Transcribe every line from the one containing "The height and width of the screenshot is (515, 800)." to the end of the listing, exactly as written, and leave out the pictures.
▬▬▬▬▬▬▬▬▬▬
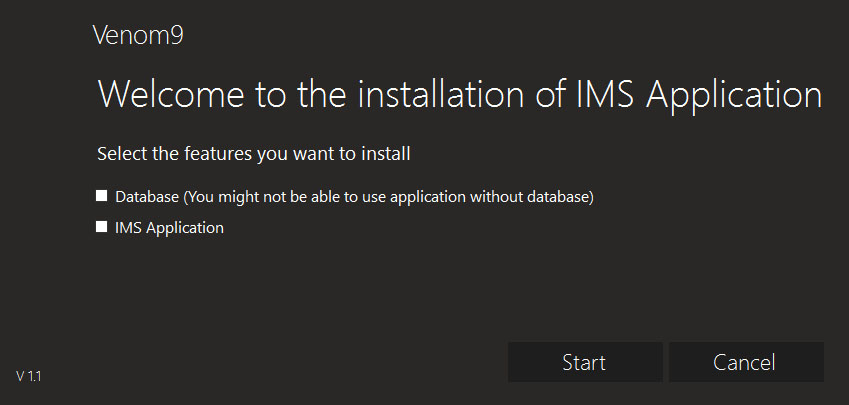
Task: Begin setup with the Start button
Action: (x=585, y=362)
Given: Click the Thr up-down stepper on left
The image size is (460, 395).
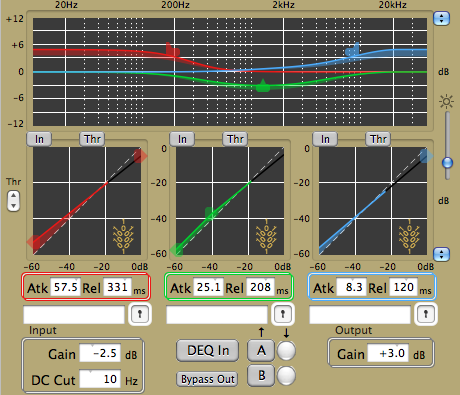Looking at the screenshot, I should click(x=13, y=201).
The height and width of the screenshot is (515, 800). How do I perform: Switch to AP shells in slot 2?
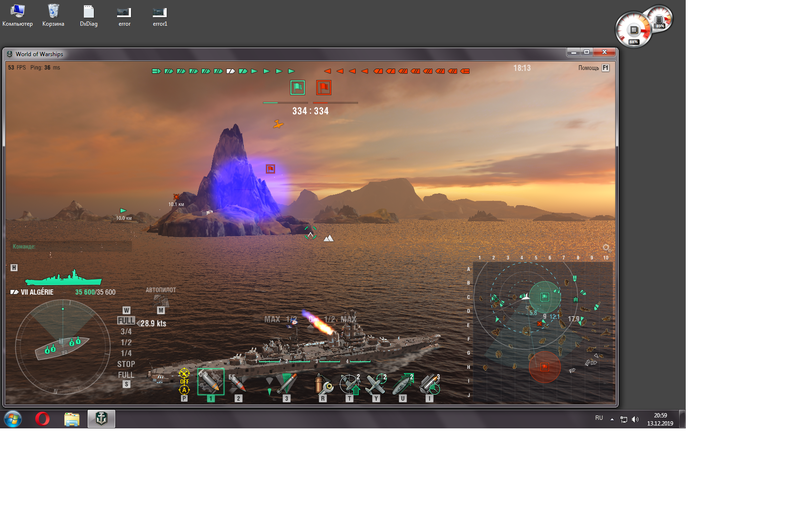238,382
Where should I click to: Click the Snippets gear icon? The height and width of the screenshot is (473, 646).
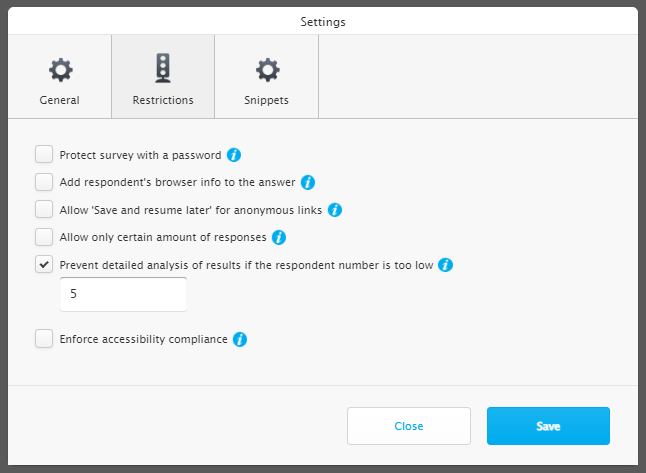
▬▬▬▬▬▬▬▬▬▬
• _Expected answer_:
The height and width of the screenshot is (515, 800). How do I perform: Switch to AP shells in slot 2?
238,382
Where should I click to: Click the Snippets gear icon? The height and width of the screenshot is (473, 646).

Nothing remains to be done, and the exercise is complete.